Fantastycznie spisuje się gra świateł, która tworzy specyficzny klimat. Nigdy nie spodziewałem się po Dreamfallu grafiki najwyższych lotów, ale ona faktycznie wychodzi obronną ręką i jest w stanie sprostać wyczekiwaniom fanów.
Mierz siły na zamiary
Oczywiście, jeśli – tak jak w moim przypadku – oczekiwania nie były zbyt wygórowane, bo jeżeli oczekujesz od Dreamfalla graficznych wodotrysków – zawód nadejdzie szybko. Z klimatem gry znakomicie komponuje się oprawa dźwiękowa, która jest utrzymana w swoim osobistym, specyficznym stylu. Niby nic pięknego, ale gra się przy tym znakomicie. Magia mili państwo, magia!
Zróżnicowanie lokacji robi wrażenie
Gra została w Polsce wydana przez firmę Cenega Poland, oczywiście w pełni zlokalizowana – a głosów użyczyła między innymi Edyta Olszówka, Agnieszka Grochowska i Jarosław Boberek. Co tu dużo mówić – spisali się świetnie i do wykonanej przez nich pracy nie mogę mieć zastrzeżeń, podobnie jak i do całej polonizacji. Dostrzeżenie w niej jakiegoś błędu wymaga nie lada koncentracji, a zapewniam, że Dreamfall wessie was do tego stopnia, że o literówkowych poszukiwaniach zapomnicie całkowicie.
Fajnie też zostało to wszystko wydane – w grubaśnym pudełku, gdzie gratisowo na oddzielnej płycie dołączona została ścieżka dźwiękowa z gry.
Lubię wybaczać
Dreamfall to gra, która ma w sobie magię. Całkowicie odbiera racjonalną zdolność myślenia. Niby są błędy, wiele rzeczy można było zrobić lepiej, część pomysłów jest totalnie nietrafiona, ale jednak pochłonięty fabułą gracz – czy o zgrozo! – growy impotent nazywany czasem recenzentem, zupełnie zapomina o tym wszystkim tonąc po uszy w fabule, tajemnicach i zagadkach otaczającego go świata. Idealna pozycja na długie zimowe wieczory, brać bez zastanowienia!

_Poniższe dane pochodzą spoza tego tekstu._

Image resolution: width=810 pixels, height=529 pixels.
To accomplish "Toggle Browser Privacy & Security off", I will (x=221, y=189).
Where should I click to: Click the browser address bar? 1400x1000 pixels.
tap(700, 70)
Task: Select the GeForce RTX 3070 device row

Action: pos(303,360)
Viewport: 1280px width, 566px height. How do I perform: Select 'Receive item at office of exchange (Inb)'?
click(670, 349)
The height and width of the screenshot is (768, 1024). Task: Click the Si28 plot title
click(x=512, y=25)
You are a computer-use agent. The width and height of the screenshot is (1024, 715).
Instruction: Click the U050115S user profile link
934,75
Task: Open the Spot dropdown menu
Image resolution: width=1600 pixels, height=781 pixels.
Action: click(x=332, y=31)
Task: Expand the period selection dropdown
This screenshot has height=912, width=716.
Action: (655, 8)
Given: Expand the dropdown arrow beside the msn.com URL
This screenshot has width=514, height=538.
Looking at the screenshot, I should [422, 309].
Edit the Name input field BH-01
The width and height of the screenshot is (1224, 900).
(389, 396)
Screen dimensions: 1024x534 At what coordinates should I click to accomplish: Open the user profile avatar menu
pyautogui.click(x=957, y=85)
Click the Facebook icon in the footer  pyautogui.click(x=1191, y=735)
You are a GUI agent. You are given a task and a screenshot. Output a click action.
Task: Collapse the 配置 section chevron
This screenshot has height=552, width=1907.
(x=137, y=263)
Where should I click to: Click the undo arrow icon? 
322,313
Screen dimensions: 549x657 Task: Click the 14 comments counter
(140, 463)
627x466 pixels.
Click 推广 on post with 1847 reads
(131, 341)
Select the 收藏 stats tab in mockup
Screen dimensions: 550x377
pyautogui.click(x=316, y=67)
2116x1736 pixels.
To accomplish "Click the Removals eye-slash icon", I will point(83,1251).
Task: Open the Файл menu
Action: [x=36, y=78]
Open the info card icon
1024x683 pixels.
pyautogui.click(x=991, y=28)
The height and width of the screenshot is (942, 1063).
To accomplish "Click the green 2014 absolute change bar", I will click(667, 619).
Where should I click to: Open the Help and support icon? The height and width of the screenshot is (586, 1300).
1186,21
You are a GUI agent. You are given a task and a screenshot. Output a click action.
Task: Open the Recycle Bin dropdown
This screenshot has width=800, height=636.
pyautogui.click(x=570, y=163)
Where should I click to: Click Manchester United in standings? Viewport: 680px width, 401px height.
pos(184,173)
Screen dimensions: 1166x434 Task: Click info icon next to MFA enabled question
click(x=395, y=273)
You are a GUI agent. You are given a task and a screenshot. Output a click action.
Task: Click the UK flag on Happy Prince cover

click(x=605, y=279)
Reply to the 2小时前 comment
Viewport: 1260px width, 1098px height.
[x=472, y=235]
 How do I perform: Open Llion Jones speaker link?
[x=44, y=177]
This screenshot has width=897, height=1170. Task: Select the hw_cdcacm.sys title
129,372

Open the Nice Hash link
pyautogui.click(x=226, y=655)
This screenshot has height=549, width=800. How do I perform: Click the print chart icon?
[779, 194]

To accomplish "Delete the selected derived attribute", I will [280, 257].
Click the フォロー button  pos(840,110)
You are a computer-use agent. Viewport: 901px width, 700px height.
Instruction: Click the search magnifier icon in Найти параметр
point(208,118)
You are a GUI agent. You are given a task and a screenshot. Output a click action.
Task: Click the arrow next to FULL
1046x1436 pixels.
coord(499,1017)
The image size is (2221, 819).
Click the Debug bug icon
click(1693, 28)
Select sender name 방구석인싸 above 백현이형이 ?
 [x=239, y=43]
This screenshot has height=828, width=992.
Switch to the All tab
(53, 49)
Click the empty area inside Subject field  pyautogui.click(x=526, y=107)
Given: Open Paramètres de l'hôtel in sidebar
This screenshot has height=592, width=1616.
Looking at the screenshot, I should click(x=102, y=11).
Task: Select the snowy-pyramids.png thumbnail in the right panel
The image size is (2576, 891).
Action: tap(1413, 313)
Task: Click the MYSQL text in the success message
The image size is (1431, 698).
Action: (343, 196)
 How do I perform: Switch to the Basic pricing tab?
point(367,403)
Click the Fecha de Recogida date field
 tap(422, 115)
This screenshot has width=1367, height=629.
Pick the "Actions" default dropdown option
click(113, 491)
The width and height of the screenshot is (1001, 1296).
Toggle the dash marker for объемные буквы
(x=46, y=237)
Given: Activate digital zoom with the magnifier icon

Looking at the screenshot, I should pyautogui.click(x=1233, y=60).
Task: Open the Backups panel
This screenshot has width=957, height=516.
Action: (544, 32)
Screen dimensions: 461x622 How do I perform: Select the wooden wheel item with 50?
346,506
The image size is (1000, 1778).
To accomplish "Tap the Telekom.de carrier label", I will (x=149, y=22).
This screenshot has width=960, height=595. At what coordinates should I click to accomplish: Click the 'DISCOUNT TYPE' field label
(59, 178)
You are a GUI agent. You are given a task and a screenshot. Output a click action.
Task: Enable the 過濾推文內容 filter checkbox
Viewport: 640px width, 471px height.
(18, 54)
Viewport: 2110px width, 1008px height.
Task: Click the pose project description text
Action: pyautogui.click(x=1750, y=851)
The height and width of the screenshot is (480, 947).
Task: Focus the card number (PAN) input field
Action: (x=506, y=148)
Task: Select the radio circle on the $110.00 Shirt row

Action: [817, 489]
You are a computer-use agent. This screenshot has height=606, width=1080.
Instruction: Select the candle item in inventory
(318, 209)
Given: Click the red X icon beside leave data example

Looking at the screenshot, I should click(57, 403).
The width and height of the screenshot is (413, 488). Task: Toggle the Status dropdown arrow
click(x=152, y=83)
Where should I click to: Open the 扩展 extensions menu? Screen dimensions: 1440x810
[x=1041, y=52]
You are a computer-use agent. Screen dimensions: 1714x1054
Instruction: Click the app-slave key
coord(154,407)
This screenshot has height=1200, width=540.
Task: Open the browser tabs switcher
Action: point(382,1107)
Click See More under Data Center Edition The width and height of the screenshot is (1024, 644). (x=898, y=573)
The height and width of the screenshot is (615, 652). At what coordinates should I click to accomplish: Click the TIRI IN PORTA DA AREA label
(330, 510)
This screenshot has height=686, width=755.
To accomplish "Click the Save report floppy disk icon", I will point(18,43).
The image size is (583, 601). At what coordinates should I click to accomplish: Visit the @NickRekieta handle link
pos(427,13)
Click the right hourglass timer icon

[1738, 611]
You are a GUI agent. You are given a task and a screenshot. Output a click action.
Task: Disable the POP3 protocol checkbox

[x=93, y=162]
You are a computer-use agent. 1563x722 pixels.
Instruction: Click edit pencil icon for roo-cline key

Momentami autentycznie żal mi fanów gier przygodowych. Głównie dlatego, że producenci praktycznie nie dostrzegają ich istnienia, a ci z kolei muszą przez lata żyć taką Syberią czy Najdłuższą Podróżą. I kiedy już w ich naiwne serduszka zawitała iskierka nadziei – zapowiedź kontynuacji hitu The Longest Journey – okazało się, że to w sumie nie będzie klasyczna przygodówka. A w każdym razie nie tylko.
Plusy
+ klimat+ grywalność+ fabuła+ główni bohaterowie
Minusy
– sterowanie- elementy akcji są takie sobie
Jestem świerzo po przejściu gry, zajeło mi to 2 dni (ciężko sie oderwać) zakończenie poprostu wspaniałe, teraz pozostaje tylko czekać na zakończenie sagi? Są jakieś wieści na temat 3 części?
Nie zgodze sie tylko z jednym, moim zdaniem zakończenie jest okropne, nic nie wyjaśnia, wszyscy umierają i tyle mamy z zabawy.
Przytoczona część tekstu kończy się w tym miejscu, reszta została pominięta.